SHORT PROBLEM: Copy out each of the items below word for word, leaving out the pictures.

PROVIDED RECORDS:
────
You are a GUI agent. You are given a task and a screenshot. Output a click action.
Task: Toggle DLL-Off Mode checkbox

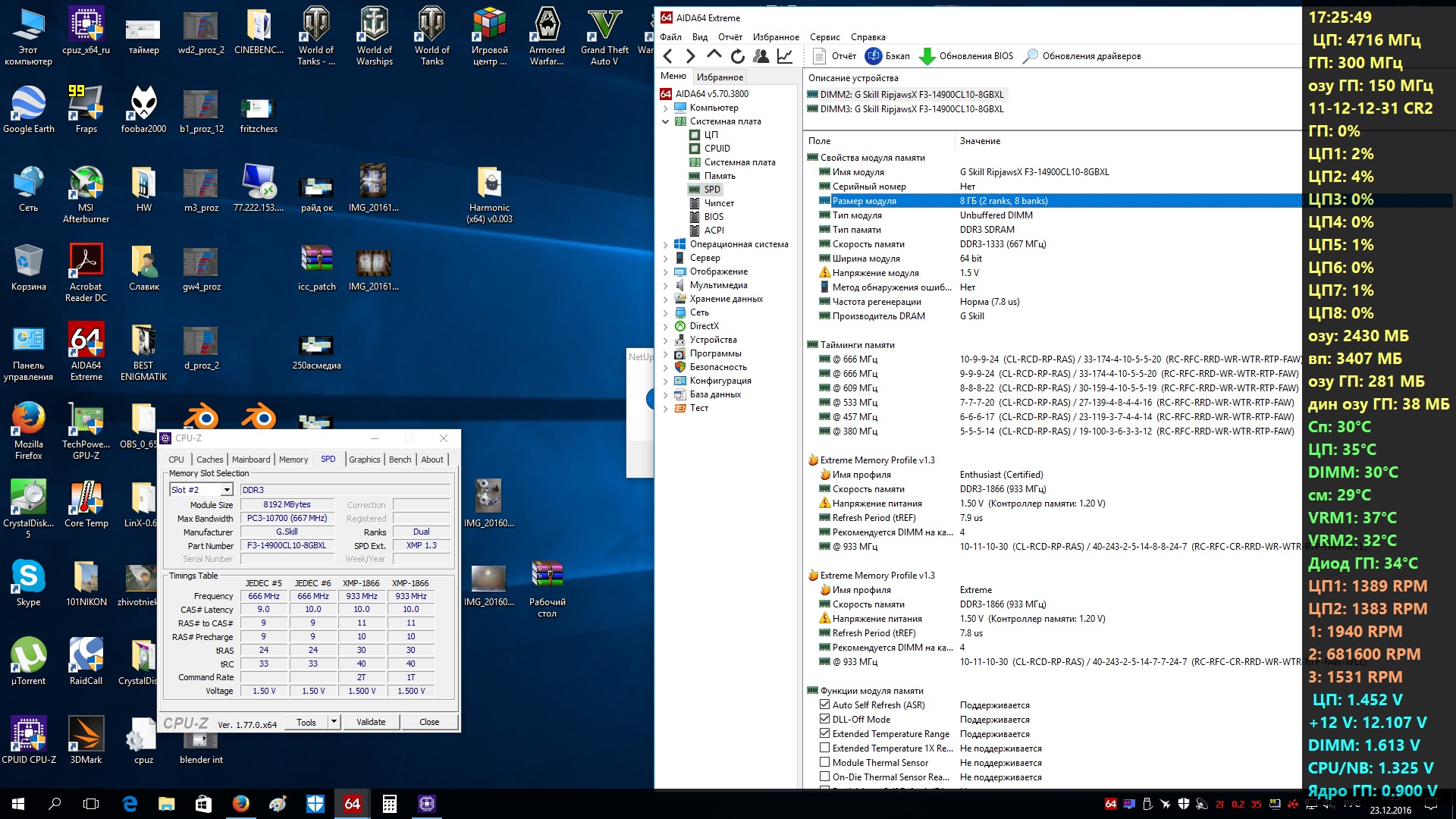coord(824,719)
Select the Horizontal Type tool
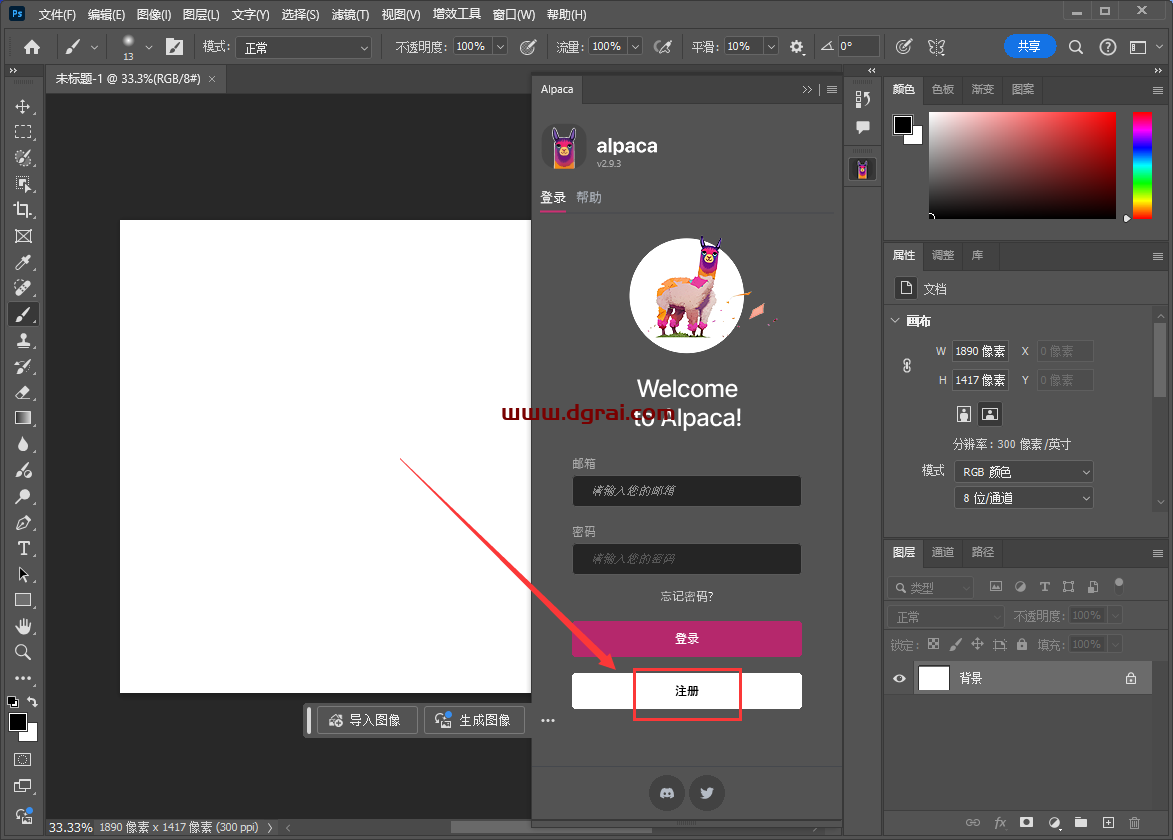The height and width of the screenshot is (840, 1173). pyautogui.click(x=23, y=548)
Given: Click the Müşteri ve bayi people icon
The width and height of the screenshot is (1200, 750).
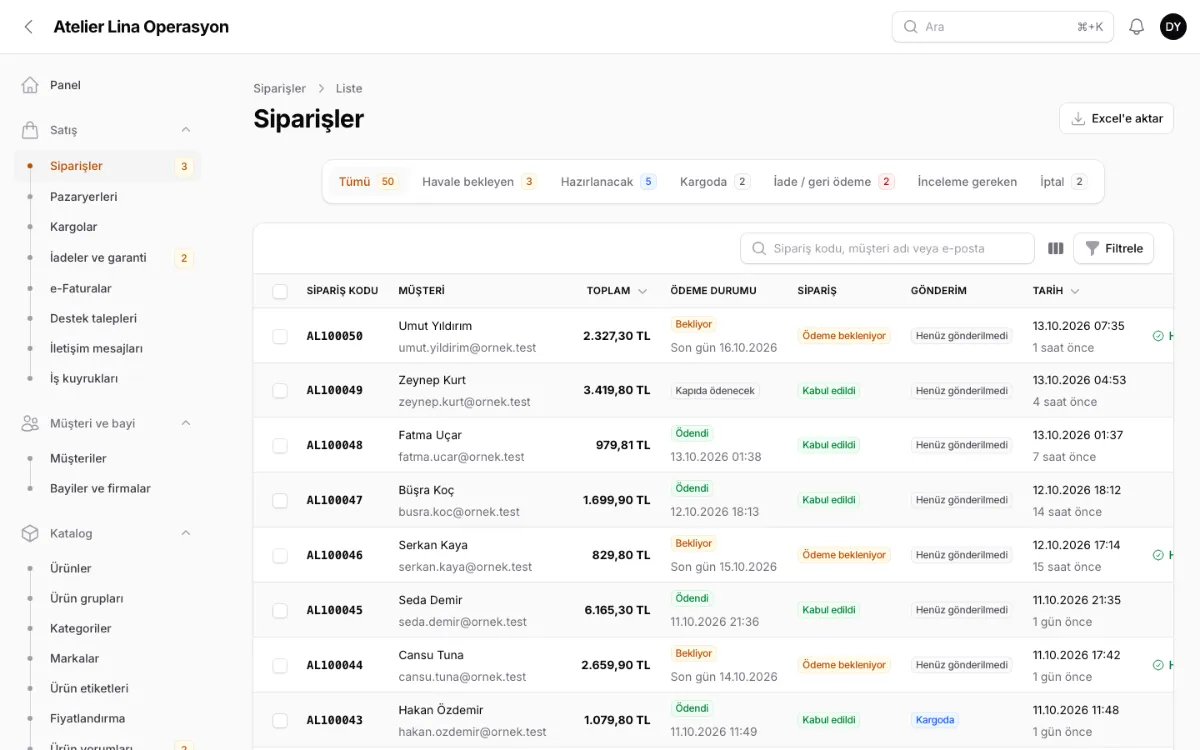Looking at the screenshot, I should [30, 423].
────
SOLVED PROBLEM:
You are a GUI agent. You are given a task and a screenshot. Output a click action.
Task: Toggle DLL-Off Mode checkbox

coord(824,719)
Select the Horizontal Type tool
The height and width of the screenshot is (840, 1173). pyautogui.click(x=23, y=548)
Given: Click the Müşteri ve bayi people icon
The width and height of the screenshot is (1200, 750).
Looking at the screenshot, I should [30, 423].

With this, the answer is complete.